Navigation

Update on February 2014 Activities

March 14, 2014 Syndicate content

[Download PDF]

Top News


Executive Director Search

We are very pleased to announce the appointment of Mike Furlough as the Executive Director of HathiTrust. Mike will begin as Executive Director on May 19. The full announcement can be read at http://www.hathitrust.org/mike_furlough_executive_director.

11 Million Volumes

HathiTrust reached a new milestone, surpassing 11 million volumes in the digital repository. A history of HathiTrust’s road to the first 10 million volumes is available on the HathiTrust blog.

Updated HathiTrust Volume Identifiers

HathiTrust has made a one-time, batch change to a set of approximately 320,000 volume identifiers. These volumes were ingested with an incorrect identifier due to a vendor issue. The change involves adding a $ symbol to affected identifiers.  A full list of the updated identifiers is available at http://www.hathitrust.org/hathifiles. Any institutions or individuals that save links to HathiTrust volumes locally should update these identifiers to ensure working links. Please contact feedback@issues.hathitrust.org with any issues or questions.

Ingest


Locally-Digitized

HathiTrust ingested new content from the Universidad Complutense de Madrid, received content from the University of Delaware, and communicated with Emory University, University of Chicago, and University of Washington about submission of locally-digitized content.

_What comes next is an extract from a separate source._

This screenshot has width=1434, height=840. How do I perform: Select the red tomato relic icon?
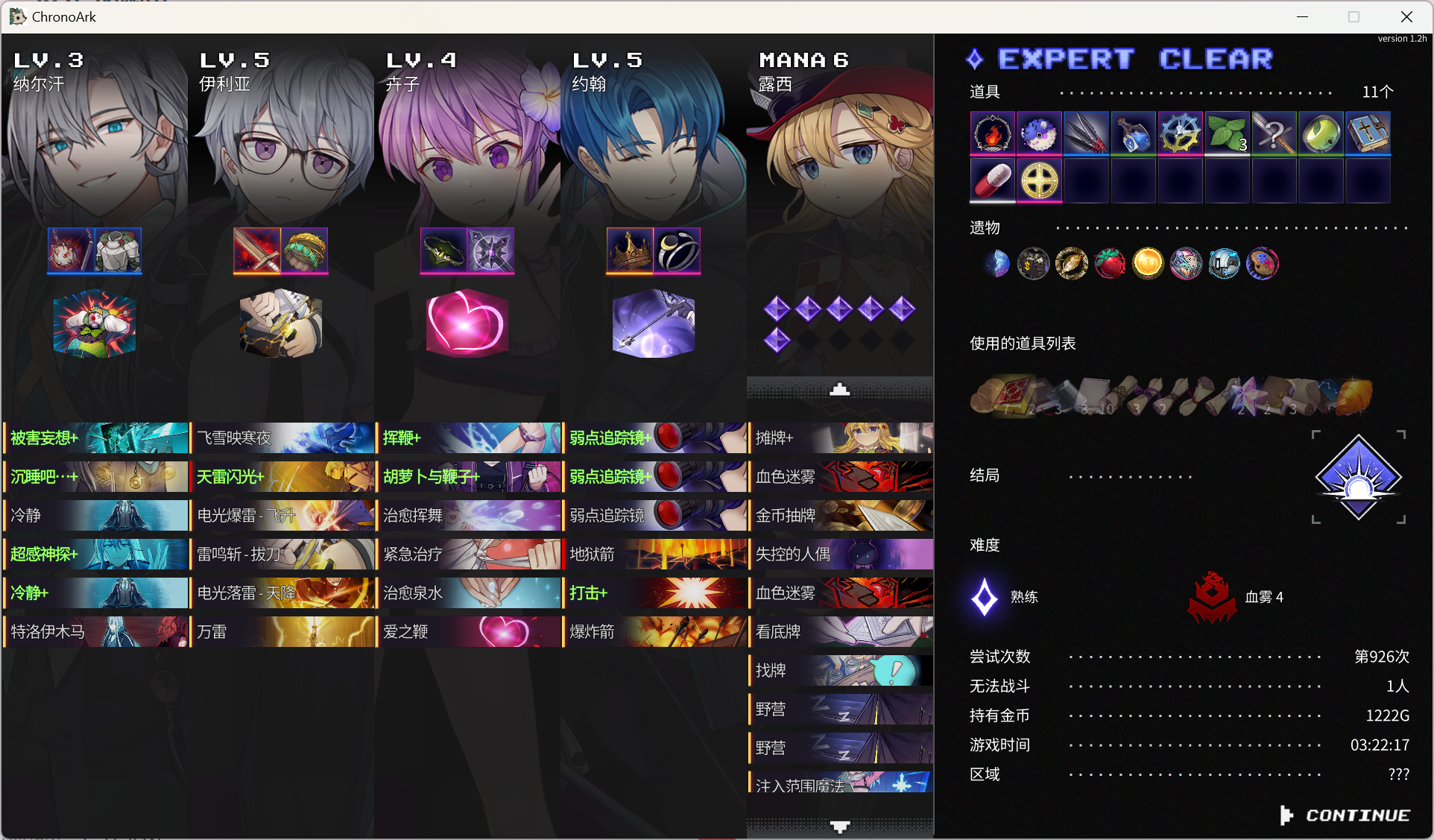coord(1110,263)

Internet Archive-digitized

HathiTrust ingested new content from the University of Massachusetts, Amherst, and continued conversations about ingest with the University of Alberta.

Zephir

California Digital Library (CDL) loaded 71,778 new or updated bibliographic records from partners into Zephir. Information about bibliographic metadata submission is available at http://www.hathitrust.org/bib_data_submission.

Working Groups and Committees

Program Steering Committee

The PSC continued bi-weekly meetings, focusing discussions on the HathiTrust Distributed Print Monographs proposal and a proposed HathiTrust metadata sharing and use policy.

Projects


Copyright Review

A summary of the determinations from HathiTrust copyright review activities in February is given below. See CRMS-US and CRMS-World, projects funded by IMLS, for further information.

 

February

Overall

Public Domain Determinations

All Determinations

Public Domain Determinations

All Determinations

CRMS-US

2,561 2,727 161,510 309,548

CRMS-World

2,670 5,320 49,832 96,402

Total

5,231 8,047 211,342 405,950

Government Documents Registry

Project staff continued to draft functional requirements for the registry, and are in the process of obtaining initial feedback on the requirements from selected members from HathiTrust partner and non-partner institutions. Staff also continued to develop methods for identifying duplicate and related records, and explore ways the US government documents community could contribute to the development of the registry.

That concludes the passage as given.